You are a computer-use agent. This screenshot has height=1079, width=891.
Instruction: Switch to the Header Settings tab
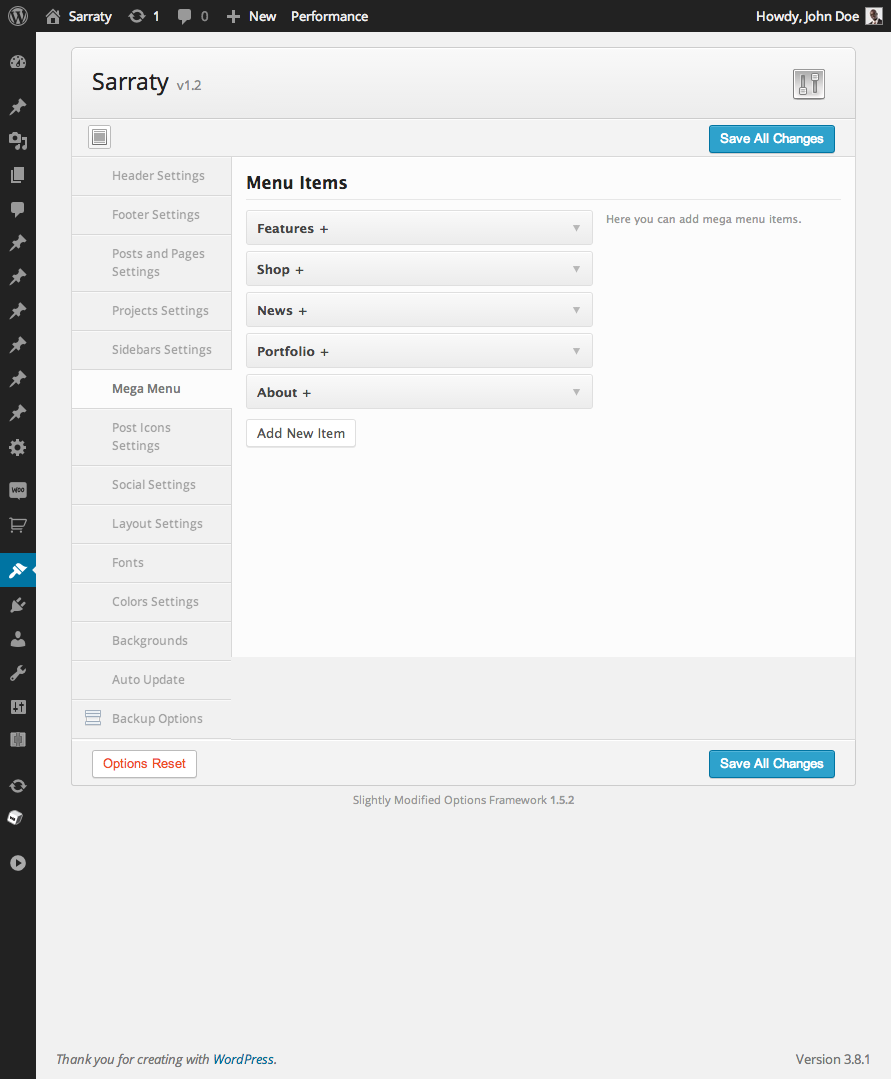tap(158, 176)
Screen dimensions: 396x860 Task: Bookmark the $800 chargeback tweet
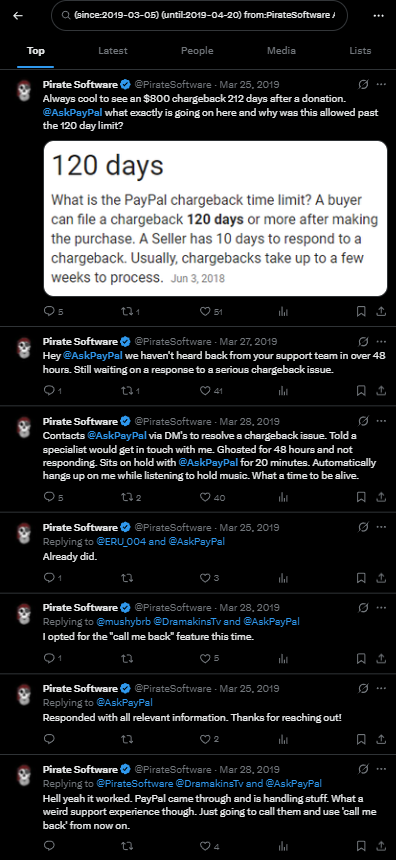tap(361, 312)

What is being asked -
Where a picture appears in the listing above, skip it and set down all the rest exactly.

Your solution -
You are a computer-use agent. This screenshot has height=1079, width=891.
Instruction: Switch to the Header Settings tab
tap(158, 176)
Screen dimensions: 396x860 Task: Bookmark the $800 chargeback tweet
tap(361, 312)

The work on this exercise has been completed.